▸ SUPPLIED ENTRIES:
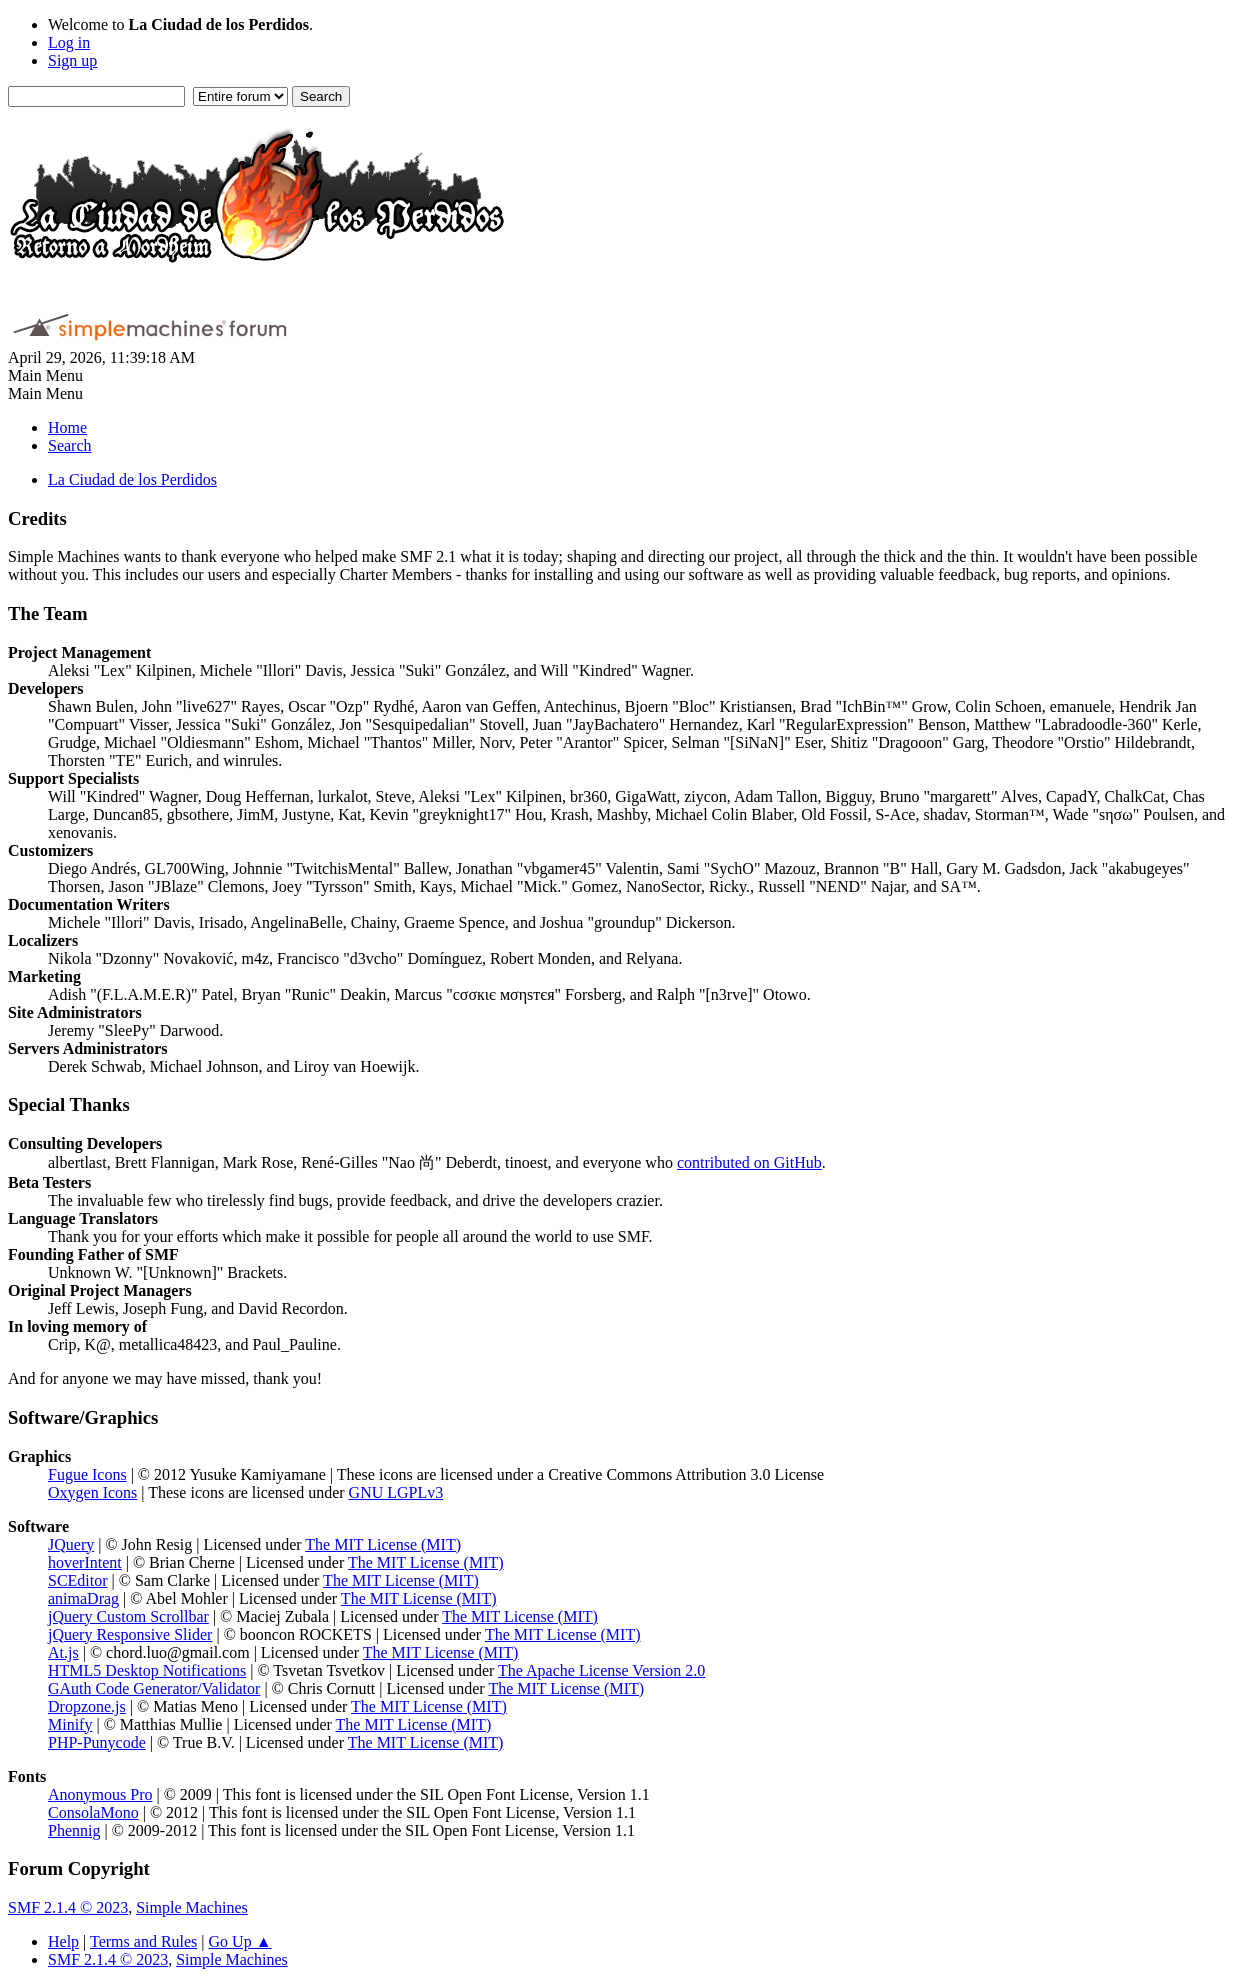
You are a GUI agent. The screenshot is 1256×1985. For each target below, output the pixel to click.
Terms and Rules (143, 1941)
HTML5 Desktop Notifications (147, 1670)
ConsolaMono (93, 1812)
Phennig (74, 1830)
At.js (63, 1652)
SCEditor (78, 1580)
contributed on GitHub (749, 1162)
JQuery (71, 1544)
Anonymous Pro (100, 1794)
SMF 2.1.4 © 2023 (68, 1907)
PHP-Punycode (97, 1742)
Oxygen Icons (92, 1492)
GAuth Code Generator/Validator (154, 1688)
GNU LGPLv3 (396, 1492)
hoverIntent (85, 1562)
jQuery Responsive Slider (130, 1634)
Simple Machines (192, 1907)
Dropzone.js (87, 1706)
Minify (70, 1724)
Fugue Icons (87, 1474)
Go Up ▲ (240, 1941)
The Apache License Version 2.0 (601, 1670)
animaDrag (83, 1598)
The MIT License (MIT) (383, 1544)
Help (63, 1941)
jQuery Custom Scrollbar (128, 1616)
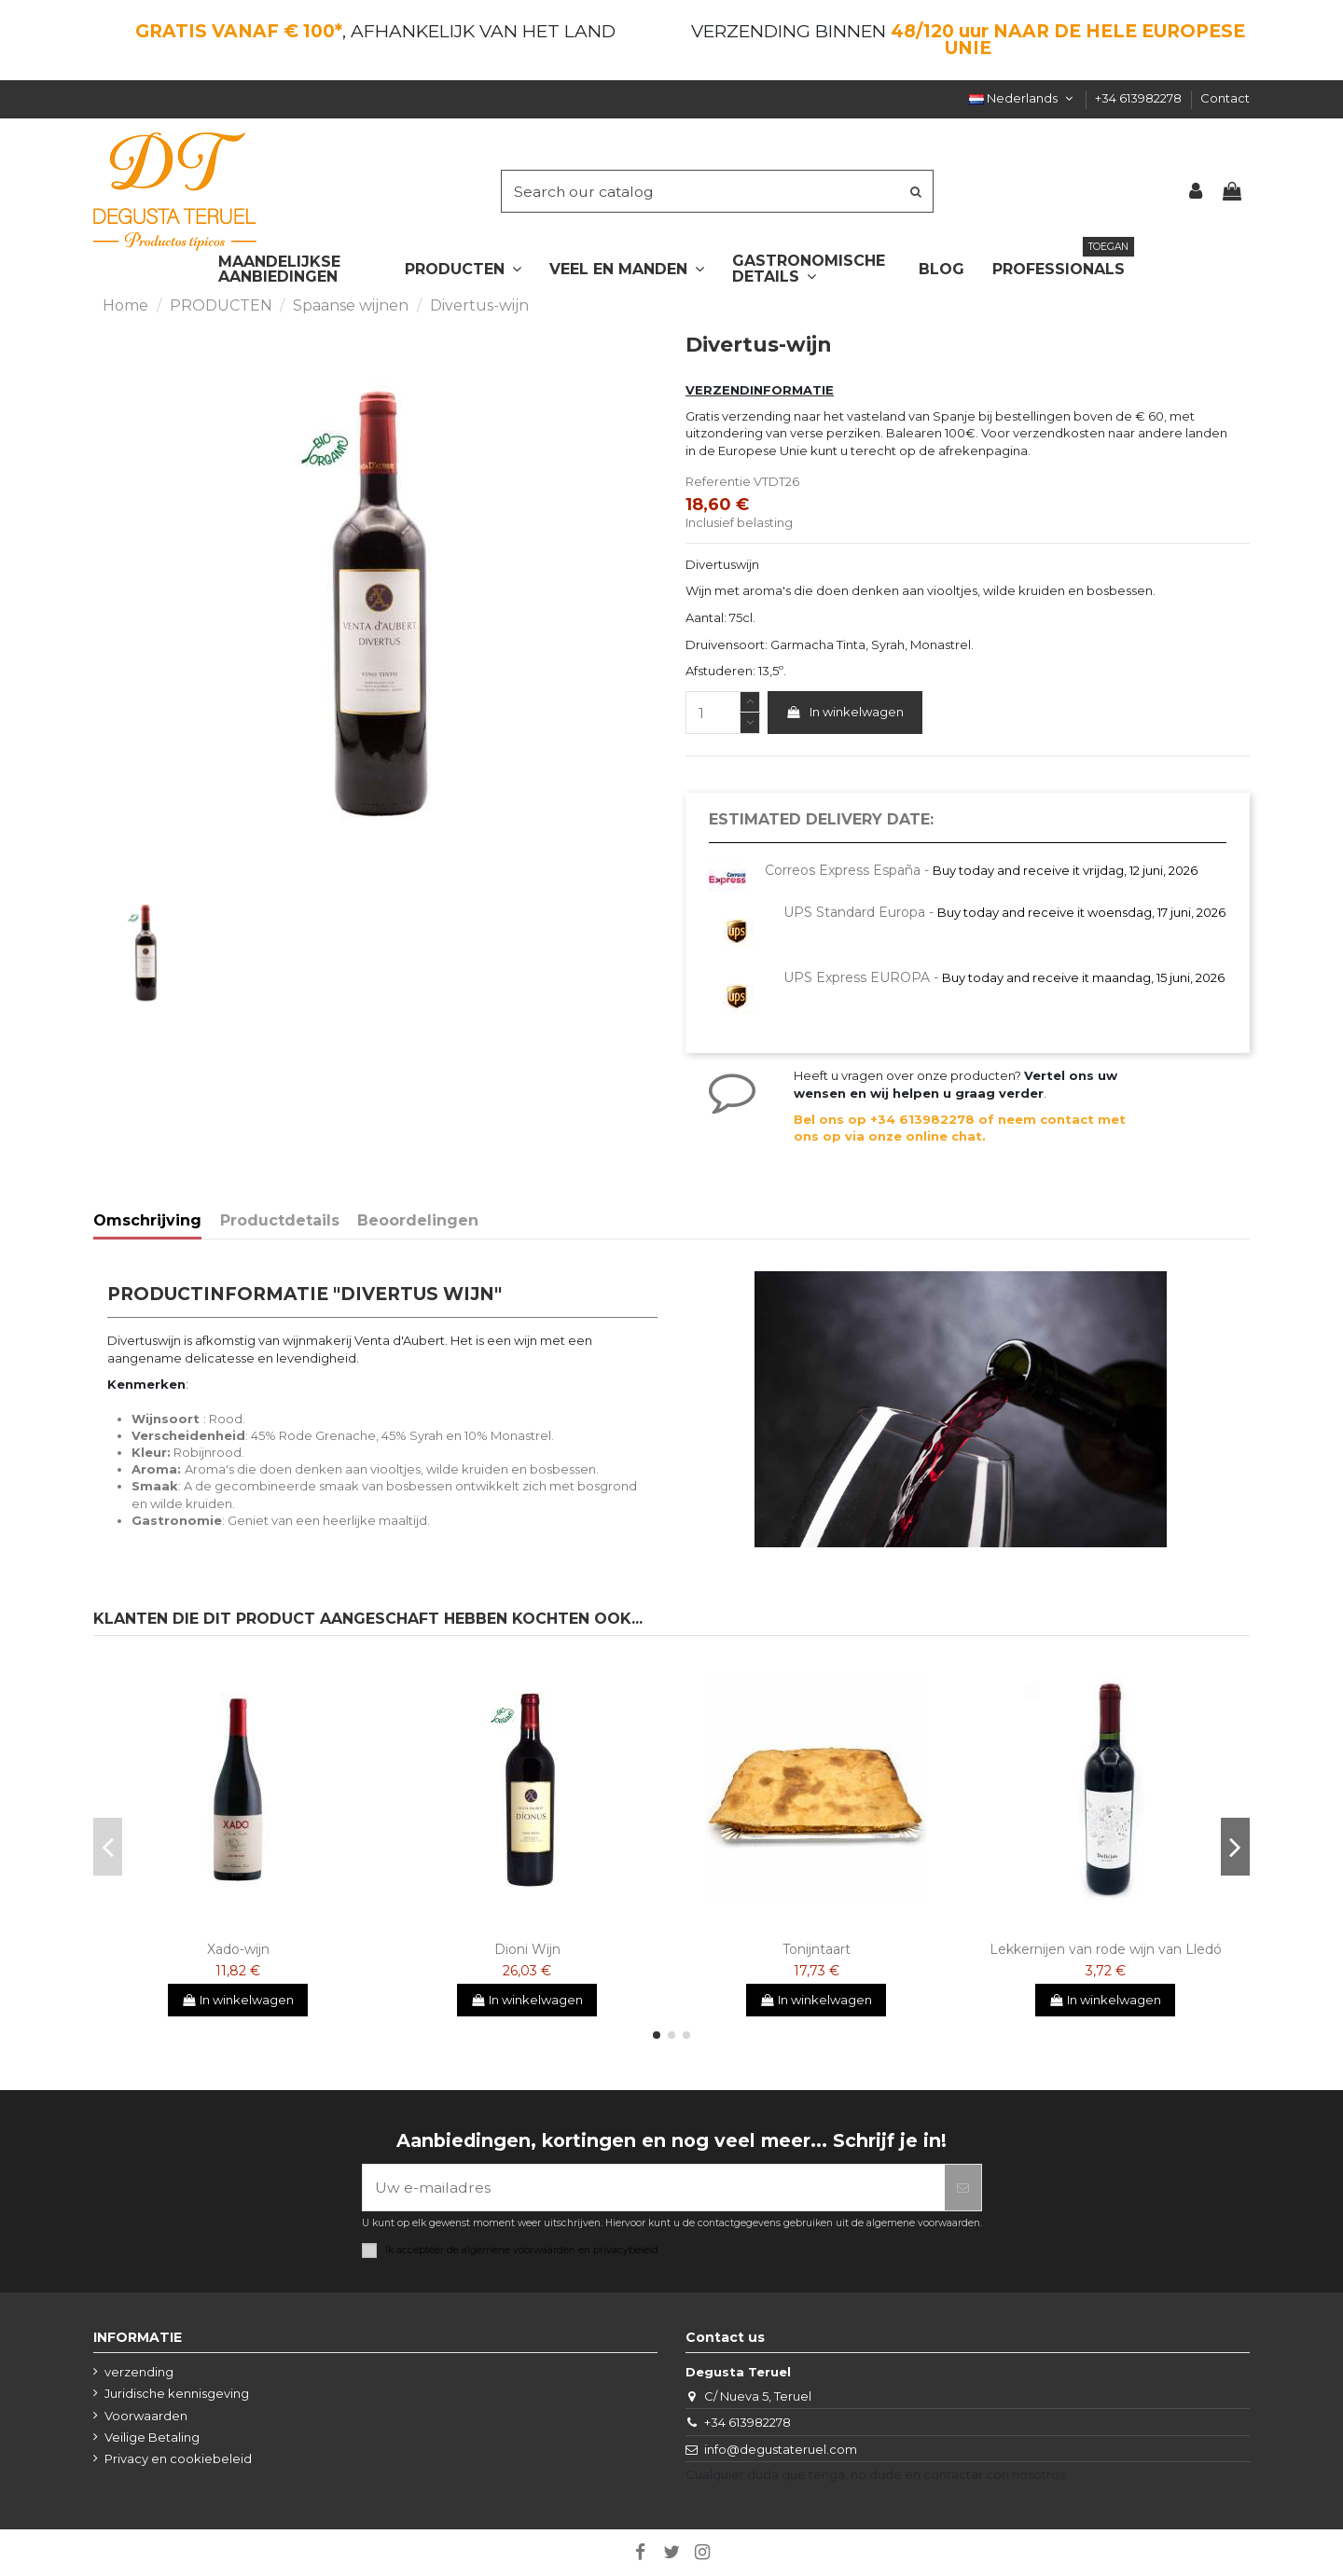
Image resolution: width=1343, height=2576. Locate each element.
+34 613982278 (1139, 97)
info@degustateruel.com (780, 2449)
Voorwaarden (145, 2415)
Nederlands (1022, 97)
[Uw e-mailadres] (654, 2187)
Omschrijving (147, 1220)
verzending (138, 2371)
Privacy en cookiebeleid (178, 2458)
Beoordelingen (417, 1220)
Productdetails (279, 1220)
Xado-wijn (238, 1949)
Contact (1225, 97)
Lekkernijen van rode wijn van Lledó (1106, 1949)
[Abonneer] (963, 2187)
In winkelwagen (844, 711)
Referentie (718, 481)
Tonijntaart (816, 1949)
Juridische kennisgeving (176, 2393)
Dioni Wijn (527, 1949)
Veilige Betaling (152, 2437)
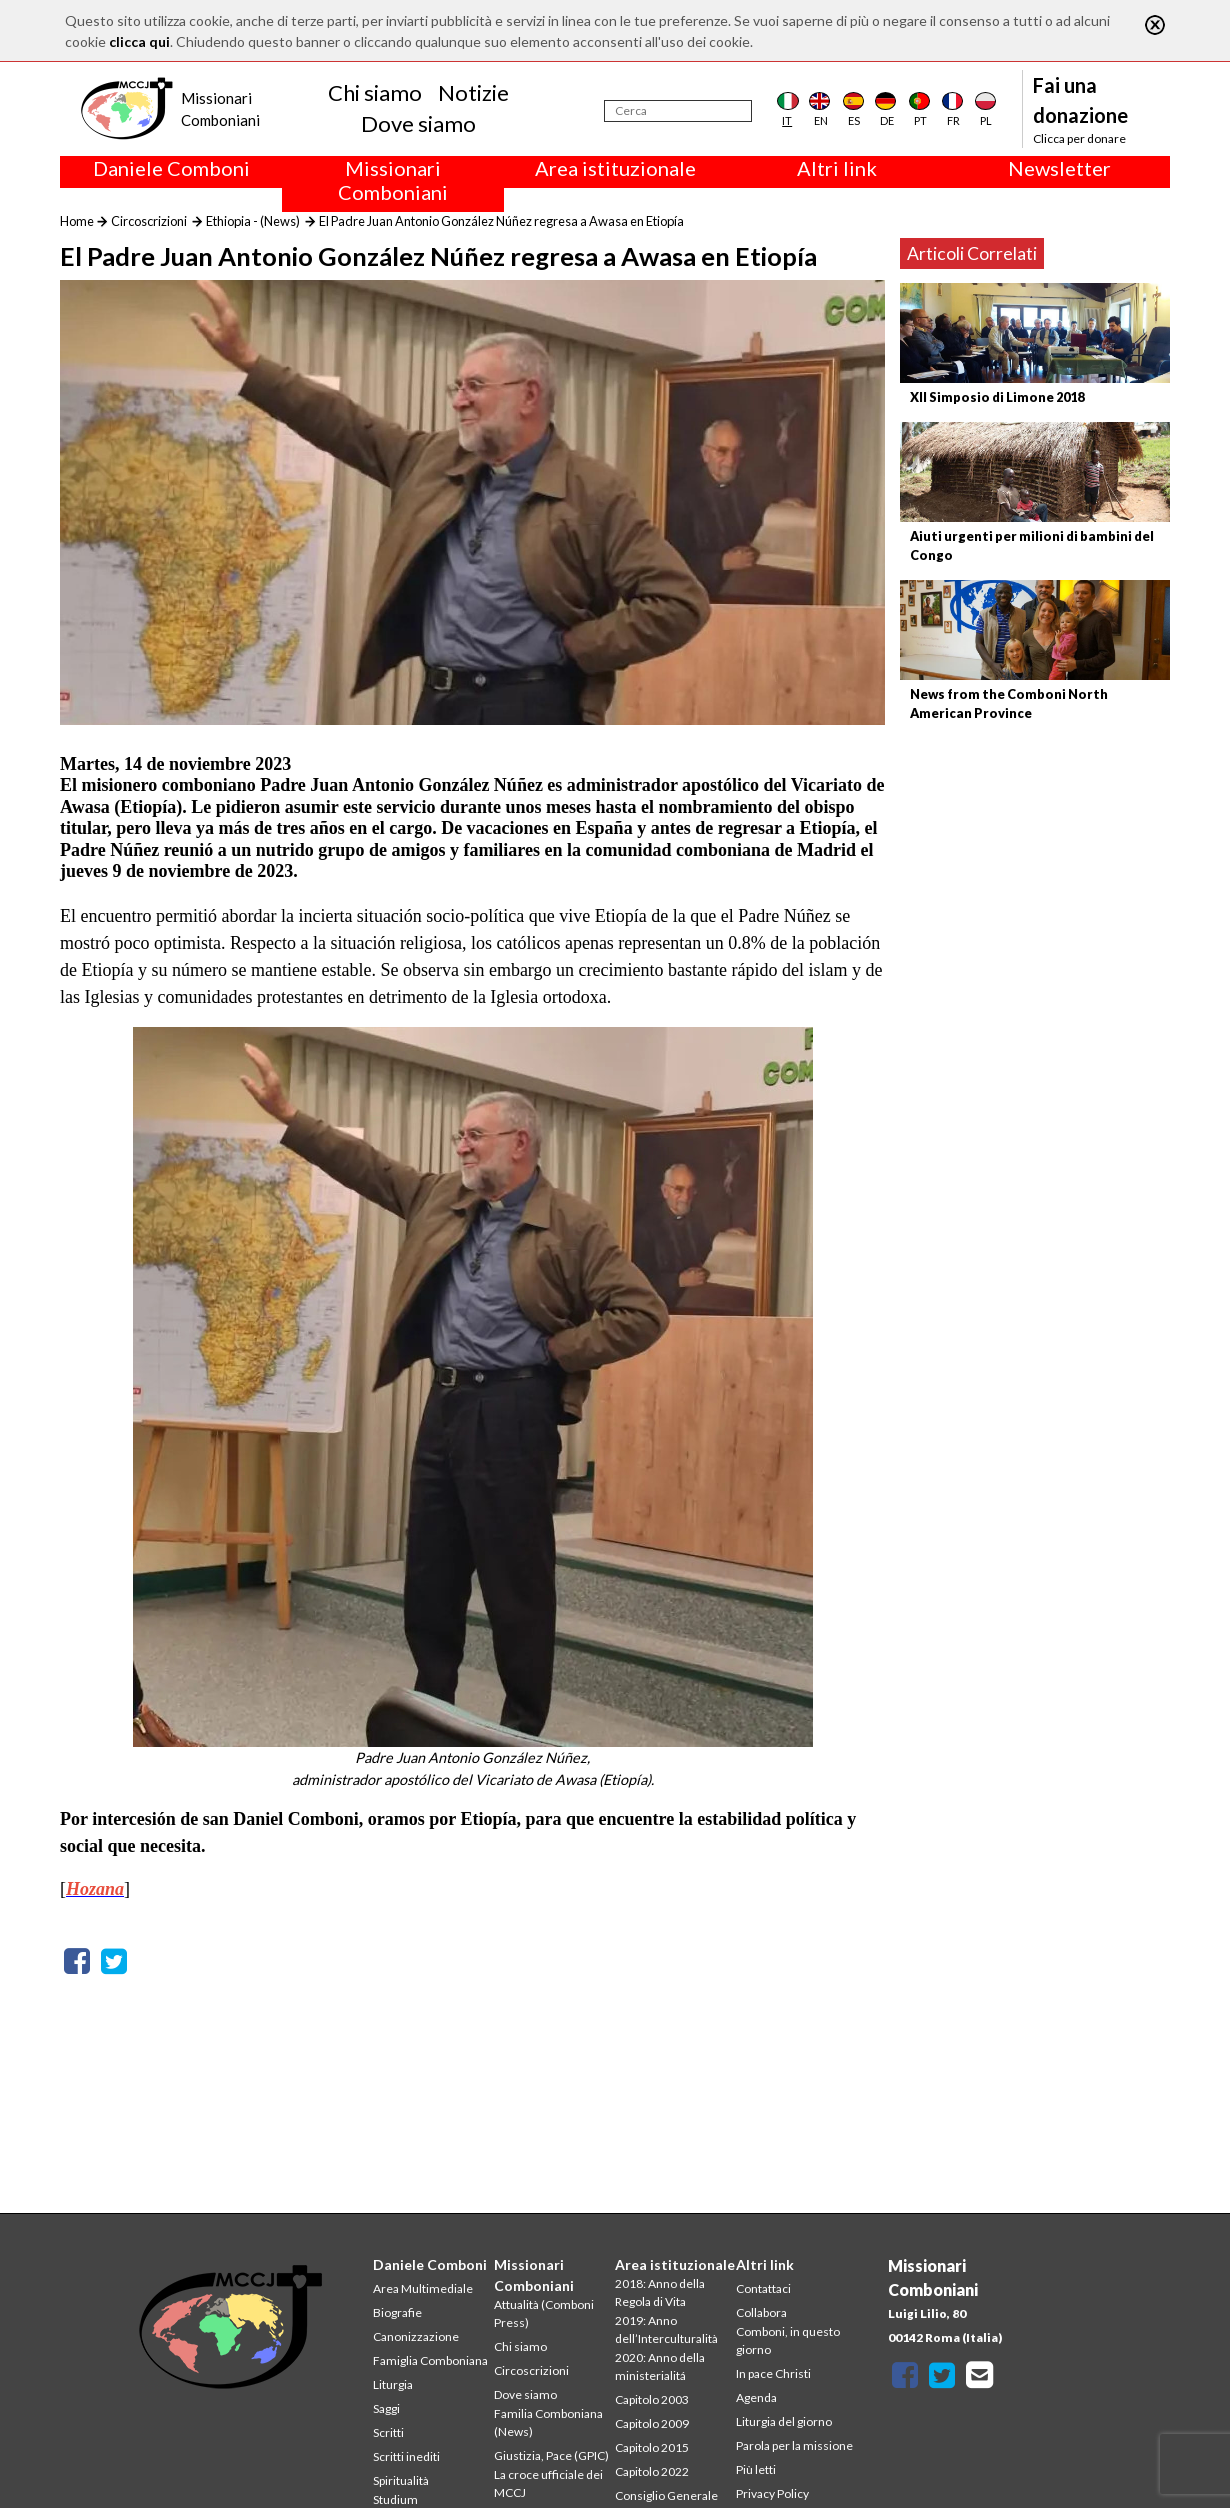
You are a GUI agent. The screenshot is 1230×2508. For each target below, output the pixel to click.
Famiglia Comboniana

▸ SHORT EXERCISE:
Please recast the records as a Markdown table with the columns Row and Line, starting at the line that contains "At.js (63, 1652)" and ending at the line that contains "Veilige Betaling (152, 2437)", both included. Number each row, skip blank lines, and leave the pictures out.

▸ WRITTEN SOLUTION:
| Row | Line |
|---|---|
| 1 | At.js (63, 1652) |
| 2 | SCEditor (78, 1580) |
| 3 | contributed on GitHub (749, 1162) |
| 4 | JQuery (71, 1544) |
| 5 | Anonymous Pro (100, 1794) |
| 6 | SMF 2.1.4 © 2023 (68, 1907) |
| 7 | PHP-Punycode (97, 1742) |
| 8 | Oxygen Icons (92, 1492) |
| 9 | GAuth Code Generator/Validator (154, 1688) |
| 10 | GNU LGPLv3 (396, 1492) |
| 11 | hoverIntent (85, 1562) |
| 12 | jQuery Responsive Slider (130, 1634) |
| 13 | Simple Machines (192, 1907) |
| 14 | Dropzone.js (87, 1706) |
| 15 | Minify (70, 1724) |
| 16 | Fugue Icons (87, 1474) |
| 17 | Go Up ▲ (240, 1941) |
| 18 | The Apache License Version 2.0 (601, 1670) |
| 19 | animaDrag (83, 1598) |
| 20 | The MIT License (MIT) (383, 1544) |
| 21 | Help (63, 1941) |
| 22 | jQuery Custom Scrollbar (128, 1616) |
| 23 | Image resolution: width=1343, height=2576. Locate each element. |
| 24 | +34 613982278 (1139, 97) |
| 25 | info@degustateruel.com (780, 2449) |
| 26 | Voorwaarden (145, 2415) |
| 27 | Nederlands (1022, 97) |
| 28 | [Uw e-mailadres] (654, 2187) |
| 29 | Omschrijving (147, 1220) |
| 30 | verzending (138, 2371) |
| 31 | Privacy en cookiebeleid (178, 2458) |
| 32 | Beoordelingen (417, 1220) |
| 33 | Productdetails (279, 1220) |
| 34 | Xado-wijn (238, 1949) |
| 35 | Contact (1225, 97) |
| 36 | Lekkernijen van rode wijn van Lledó (1106, 1949) |
| 37 | [Abonneer] (963, 2187) |
| 38 | In winkelwagen (844, 711) |
| 39 | Referentie (718, 481) |
| 40 | Tonijntaart (816, 1949) |
| 41 | Juridische kennisgeving (176, 2393) |
| 42 | Dioni Wijn (527, 1949) |
| 43 | Veilige Betaling (152, 2437) |